The epic of Geser and its main personages are connected with the ancient cults and the pre-Buddhist views of the Buryat people (it is in the Buryat variants in contrast to the other Mongolian versions that preserved is the ideology of the white shamanism or tengrianity). Therefore in the context of the old customs and rites the emphasis was laid on the sacral proto-ecological idea of the epic concerning the centuries-old unity of the Sky and the Earth.
This is accompanied by not only rites of worshipping the sacred places but with the putting of Geser’s tethering posts (Geserai serge) as the ritual memorial tokens symbolizing and consecrating the unity of man and his home place – toonto, the continuity of the age-long traditions and their continuation in future from the ancestors to the descendants. One could claim that the memory of Geser is preserved by the Buryat land itself, by its hills and steps from the Angara banks to the Onon river, from the tops of the Sayans to the Yeravna lakes, and that is evidenced also by the memorial signs such as the tethering posts.
Such tethering posts were set along the whole route of Geser’ banner march including Ust’- Orda, Khori – Yeravna - Kizhinga – the Chita region – Aga – Mukhorshibir – Kyakhta district – Gusinoozyorsk – Orongoi – Cis-Baikalia – Tunka – Oka. The complex of Geser’s tethering posts in the Selenga district presents three grand posts made of age-old pines, the local experts decorated them with carving. Erected around them are the thirty three tethering posts of lesser size for the the main hero’s bator’s horses.
According to the epic the deity Geser will come back on the Earth to establish peace and justice therefore erected was Geser’s buusa – the stopping place. The place for his expected landing was offered by P. Zilberman, the chief architect of the city of Ulan-Ude. That is the Shaman-hill on the left bank of the Selenga-river. Set up in the locality of Baga Tolugai is Geser’s stopping place – Geserai buusa which was consecrated by the Tibetan lamas. Erected here are the three great tethering posts – serge five meters high, made of tree in the traditional Buryat style.
Closer to the conical top one of the bulges on the post is covered with a copper ring with a chased pattern framed by the yellowish horse’s hair that that acquires a golden tint in the sunlight. It is here that the Great Geser-khan and his suite will tie up their bogatyr horses on coming to the land of ancient Buryatia after the far and customary for the nomads travels in the endless spaces of Central Asia. Put higher on the slope of the hill there are the three huge boulders. Carved on the biggestof them are the symbolic images of the three jems (erdeni) and the inscriptions in the old Mongolian script, in Russian and Buryat stating that it is here that Geser’s camp is located.

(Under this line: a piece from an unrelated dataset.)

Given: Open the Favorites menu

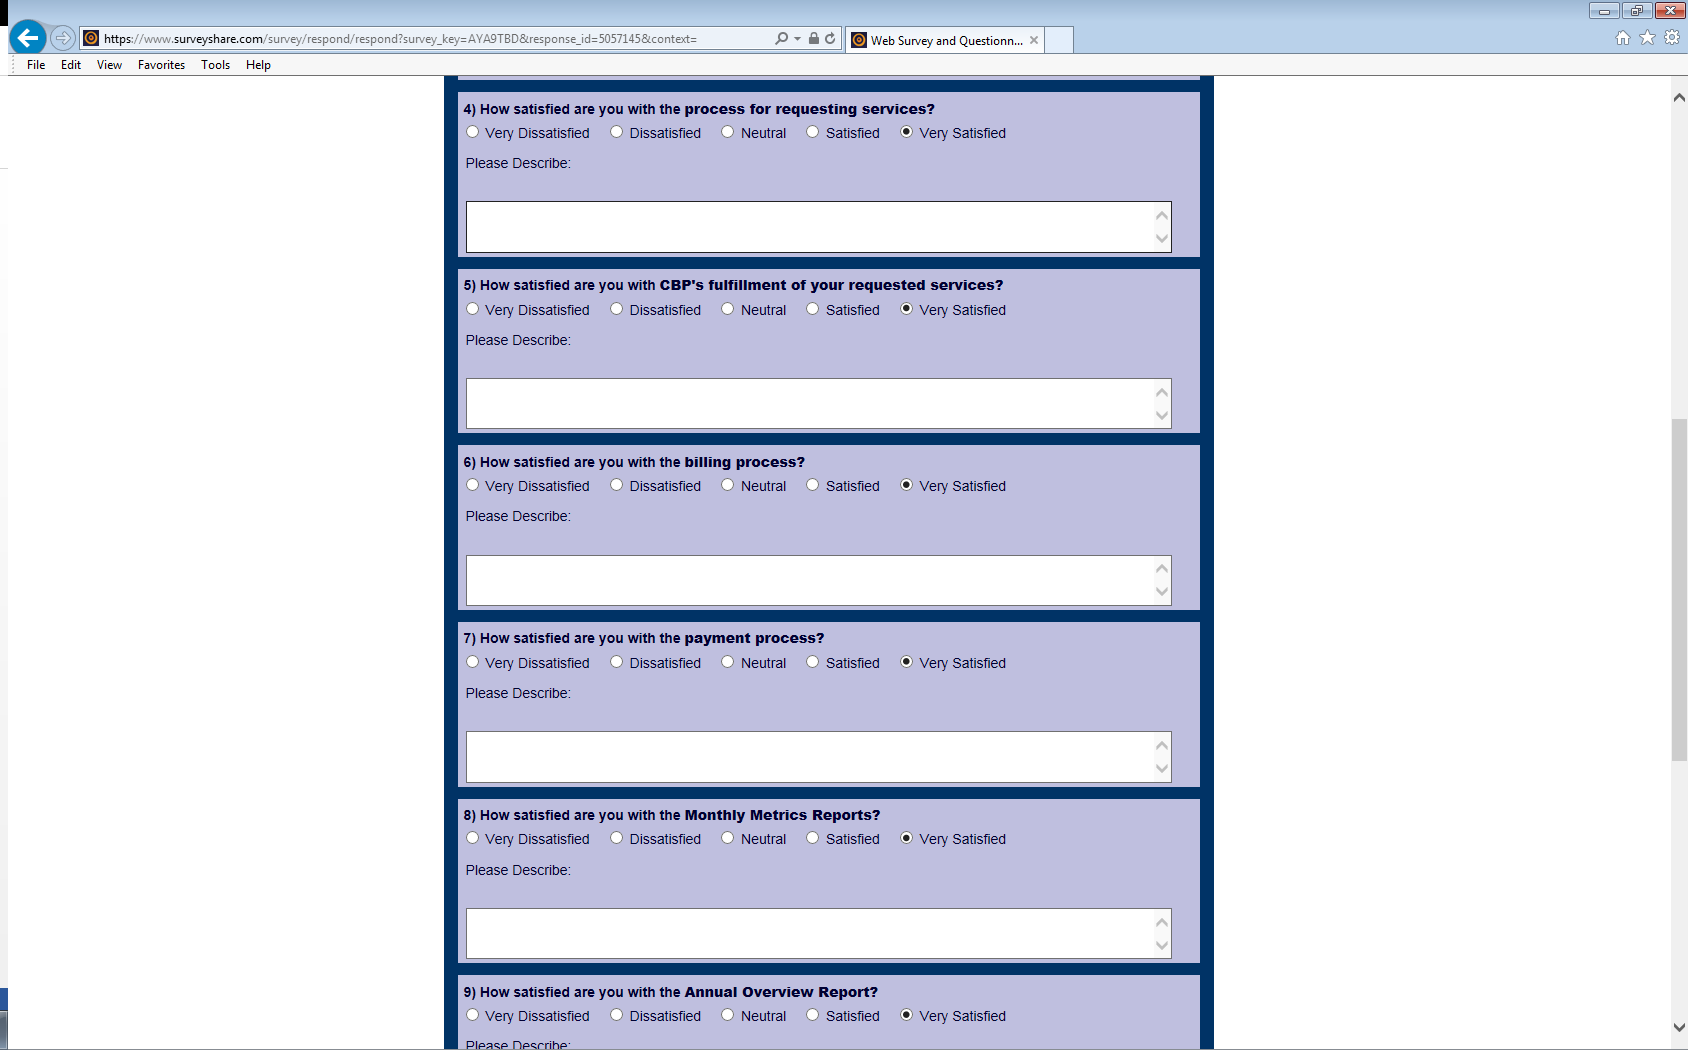Looking at the screenshot, I should pos(161,65).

And it is on the very top of the mountain according to the plan of the creators that Geser’s temple will be erected in the near future. It has been built in fact and for now is on the territory of the Ethnographical museum.
Geser’s camp is to become the central key object of a big cultural complex. Located on the right and on the left of it on the territory of 50 hectars located there’ll be the various structures, facilities, installations erected by the associations of fellow countrymen, the national societies of culture; there will be a united center for the traditional cultures of the peoples inhabiting Buryatia.
The Buryats were the first among the Mongols who built “Geser’s camp”. Thereby they secured on the Buryat land the place for the eternal camping and site of the great khan Geser. And this placw should become a sacred symbol of the mythical hero where the inhabitants, guests and newly married couples of Buryatia will worship Geser’s powerful spirit.
Geser’s camp is quite an important historical attribute of the nomad life of the steppe peoples; when it was built the picturesque, typically Asian locality with the curved valleys that all of a sudden as if heave with its woodless hills and mountains of fanciful shape, with the Selenga river that flows slowly, full of eastern restraint and tranquility but winding, concealing a threatening force, acquired a deep sacral meaning suggesting the images and the spirit of the deep ancient Asia. Laid in the center of Ulan-Ude in Pobeda prospect is a cornerstone of the monument to Geser and his 33 bogatyrs.
The “Geserai sergenuud” memorial dedicated to the 1000th anniversary of the Geseriade is erected at the mountain pass known as Daraashyn dabaan (the Russian for Daraashyn is “Убиенная” which means “the slain”; the Russian for dabaan is перевал which means “pass”) on the Kyakhta highway not far from the city of Gusinoozyorsk. It is an architectoral composition in the form of a circle formed by the 33 tethering posts that symbolize Geser’s 33 bogatyrs.
Erected in the middle of the corner are the three majestic tethering posts made of age-old pines decorated with artistic carving performed by the local craftsmen. Those three tethering posts symbolize Geser himself and his sons Oshor Bogdo and Khurin Altai according to M. Emegev’s variant.